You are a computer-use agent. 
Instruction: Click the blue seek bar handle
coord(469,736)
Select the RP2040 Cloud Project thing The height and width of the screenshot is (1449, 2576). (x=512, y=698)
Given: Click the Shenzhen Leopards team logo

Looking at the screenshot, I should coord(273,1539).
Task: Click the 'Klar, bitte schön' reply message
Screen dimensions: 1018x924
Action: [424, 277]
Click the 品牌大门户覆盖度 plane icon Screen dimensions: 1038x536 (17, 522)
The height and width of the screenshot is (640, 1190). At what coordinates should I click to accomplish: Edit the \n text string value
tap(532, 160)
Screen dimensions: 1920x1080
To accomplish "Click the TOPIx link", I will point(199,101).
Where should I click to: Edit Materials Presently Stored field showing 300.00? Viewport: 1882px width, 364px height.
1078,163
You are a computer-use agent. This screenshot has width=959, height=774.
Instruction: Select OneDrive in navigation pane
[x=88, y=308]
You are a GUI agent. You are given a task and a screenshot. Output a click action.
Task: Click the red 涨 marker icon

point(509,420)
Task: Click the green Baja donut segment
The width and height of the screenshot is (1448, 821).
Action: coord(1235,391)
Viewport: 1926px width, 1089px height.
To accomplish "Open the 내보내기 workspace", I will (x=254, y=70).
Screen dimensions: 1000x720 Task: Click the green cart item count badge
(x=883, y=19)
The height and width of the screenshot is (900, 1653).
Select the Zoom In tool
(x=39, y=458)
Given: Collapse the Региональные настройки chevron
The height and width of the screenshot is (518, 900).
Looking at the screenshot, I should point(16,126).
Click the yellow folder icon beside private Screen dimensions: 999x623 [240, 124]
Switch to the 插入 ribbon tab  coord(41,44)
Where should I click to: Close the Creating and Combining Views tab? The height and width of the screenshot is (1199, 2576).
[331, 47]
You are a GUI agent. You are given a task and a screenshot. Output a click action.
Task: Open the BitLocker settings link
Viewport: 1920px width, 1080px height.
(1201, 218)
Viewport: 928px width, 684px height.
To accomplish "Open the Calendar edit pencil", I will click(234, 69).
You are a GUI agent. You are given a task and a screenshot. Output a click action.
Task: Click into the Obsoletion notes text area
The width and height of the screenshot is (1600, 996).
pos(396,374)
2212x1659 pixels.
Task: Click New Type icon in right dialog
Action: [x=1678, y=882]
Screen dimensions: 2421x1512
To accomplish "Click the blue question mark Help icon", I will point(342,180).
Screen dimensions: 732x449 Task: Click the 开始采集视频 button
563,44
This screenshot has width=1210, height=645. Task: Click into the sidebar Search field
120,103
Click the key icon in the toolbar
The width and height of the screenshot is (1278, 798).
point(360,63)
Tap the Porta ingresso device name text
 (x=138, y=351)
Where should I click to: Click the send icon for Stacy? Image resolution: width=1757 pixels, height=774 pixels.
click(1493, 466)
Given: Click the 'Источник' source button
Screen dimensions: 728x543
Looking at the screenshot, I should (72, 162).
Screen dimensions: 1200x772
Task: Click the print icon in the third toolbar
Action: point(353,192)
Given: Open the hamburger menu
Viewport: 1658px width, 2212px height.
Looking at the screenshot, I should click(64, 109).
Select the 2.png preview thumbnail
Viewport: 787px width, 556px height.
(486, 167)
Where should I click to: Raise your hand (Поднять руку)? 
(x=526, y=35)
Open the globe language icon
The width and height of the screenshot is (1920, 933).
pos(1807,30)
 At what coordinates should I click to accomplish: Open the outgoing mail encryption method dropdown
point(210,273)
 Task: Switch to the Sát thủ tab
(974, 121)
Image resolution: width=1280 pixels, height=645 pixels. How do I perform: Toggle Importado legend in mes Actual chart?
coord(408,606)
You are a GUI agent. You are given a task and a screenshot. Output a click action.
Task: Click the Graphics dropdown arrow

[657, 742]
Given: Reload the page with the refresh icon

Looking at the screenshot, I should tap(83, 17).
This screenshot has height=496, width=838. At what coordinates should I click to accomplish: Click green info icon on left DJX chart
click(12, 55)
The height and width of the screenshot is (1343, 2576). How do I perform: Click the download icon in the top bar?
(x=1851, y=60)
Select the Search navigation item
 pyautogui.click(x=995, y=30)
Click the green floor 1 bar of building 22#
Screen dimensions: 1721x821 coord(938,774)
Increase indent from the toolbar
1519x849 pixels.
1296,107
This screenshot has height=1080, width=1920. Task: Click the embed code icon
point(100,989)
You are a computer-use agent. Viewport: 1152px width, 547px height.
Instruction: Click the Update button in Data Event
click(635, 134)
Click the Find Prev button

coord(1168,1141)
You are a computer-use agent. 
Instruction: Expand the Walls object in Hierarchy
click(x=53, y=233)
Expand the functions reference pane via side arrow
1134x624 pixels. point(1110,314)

- - - - - - -

▶ _GIVEN REQUEST_
Please return the whole listing above line for line, with no changes.

▶ _REPLY_
You are a computer-use agent. 
Instruction: Click the blue seek bar handle
coord(469,736)
Select the RP2040 Cloud Project thing The height and width of the screenshot is (1449, 2576). (x=512, y=698)
Given: Click the Shenzhen Leopards team logo

Looking at the screenshot, I should coord(273,1539).
Task: Click the 'Klar, bitte schön' reply message
Screen dimensions: 1018x924
Action: [424, 277]
Click the 品牌大门户覆盖度 plane icon Screen dimensions: 1038x536 (17, 522)
The height and width of the screenshot is (640, 1190). At what coordinates should I click to accomplish: Edit the \n text string value
tap(532, 160)
Screen dimensions: 1920x1080
To accomplish "Click the TOPIx link", I will point(199,101).
Where should I click to: Edit Materials Presently Stored field showing 300.00? Viewport: 1882px width, 364px height.
1078,163
You are a computer-use agent. This screenshot has width=959, height=774.
Instruction: Select OneDrive in navigation pane
[x=88, y=308]
You are a GUI agent. You are given a task and a screenshot. Output a click action.
Task: Click the red 涨 marker icon

point(509,420)
Task: Click the green Baja donut segment
The width and height of the screenshot is (1448, 821).
Action: coord(1235,391)
Viewport: 1926px width, 1089px height.
To accomplish "Open the 내보내기 workspace", I will (x=254, y=70).
Screen dimensions: 1000x720 Task: Click the green cart item count badge
(x=883, y=19)
The height and width of the screenshot is (900, 1653).
Select the Zoom In tool
(x=39, y=458)
Given: Collapse the Региональные настройки chevron
The height and width of the screenshot is (518, 900).
Looking at the screenshot, I should point(16,126).
Click the yellow folder icon beside private Screen dimensions: 999x623 [240, 124]
Switch to the 插入 ribbon tab  coord(41,44)
Where should I click to: Close the Creating and Combining Views tab? The height and width of the screenshot is (1199, 2576).
[331, 47]
You are a GUI agent. You are given a task and a screenshot. Output a click action.
Task: Open the BitLocker settings link
Viewport: 1920px width, 1080px height.
(1201, 218)
Viewport: 928px width, 684px height.
To accomplish "Open the Calendar edit pencil", I will click(234, 69).
You are a GUI agent. You are given a task and a screenshot. Output a click action.
Task: Click into the Obsoletion notes text area
The width and height of the screenshot is (1600, 996).
pos(396,374)
2212x1659 pixels.
Task: Click New Type icon in right dialog
Action: [x=1678, y=882]
Screen dimensions: 2421x1512
To accomplish "Click the blue question mark Help icon", I will point(342,180).
Screen dimensions: 732x449 Task: Click the 开始采集视频 button
563,44
This screenshot has width=1210, height=645. Task: Click into the sidebar Search field
120,103
Click the key icon in the toolbar
The width and height of the screenshot is (1278, 798).
point(360,63)
Tap the Porta ingresso device name text
 (x=138, y=351)
Where should I click to: Click the send icon for Stacy? Image resolution: width=1757 pixels, height=774 pixels.
click(1493, 466)
Given: Click the 'Источник' source button
Screen dimensions: 728x543
Looking at the screenshot, I should (72, 162).
Screen dimensions: 1200x772
Task: Click the print icon in the third toolbar
Action: point(353,192)
Given: Open the hamburger menu
Viewport: 1658px width, 2212px height.
Looking at the screenshot, I should click(64, 109).
Select the 2.png preview thumbnail
Viewport: 787px width, 556px height.
(486, 167)
Where should I click to: Raise your hand (Поднять руку)? 
(x=526, y=35)
Open the globe language icon
The width and height of the screenshot is (1920, 933).
pos(1807,30)
 At what coordinates should I click to accomplish: Open the outgoing mail encryption method dropdown
point(210,273)
 Task: Switch to the Sát thủ tab
(974, 121)
Image resolution: width=1280 pixels, height=645 pixels. How do I perform: Toggle Importado legend in mes Actual chart?
coord(408,606)
You are a GUI agent. You are given a task and a screenshot. Output a click action.
Task: Click the Graphics dropdown arrow

[657, 742]
Given: Reload the page with the refresh icon

Looking at the screenshot, I should tap(83, 17).
This screenshot has height=496, width=838. At what coordinates should I click to accomplish: Click green info icon on left DJX chart
click(12, 55)
The height and width of the screenshot is (1343, 2576). How do I perform: Click the download icon in the top bar?
(x=1851, y=60)
Select the Search navigation item
 pyautogui.click(x=995, y=30)
Click the green floor 1 bar of building 22#
Screen dimensions: 1721x821 coord(938,774)
Increase indent from the toolbar
1519x849 pixels.
1296,107
This screenshot has height=1080, width=1920. Task: Click the embed code icon
point(100,989)
You are a computer-use agent. Viewport: 1152px width, 547px height.
Instruction: Click the Update button in Data Event
click(635, 134)
Click the Find Prev button

coord(1168,1141)
You are a computer-use agent. 
Instruction: Expand the Walls object in Hierarchy
click(x=53, y=233)
Expand the functions reference pane via side arrow
1134x624 pixels. point(1110,314)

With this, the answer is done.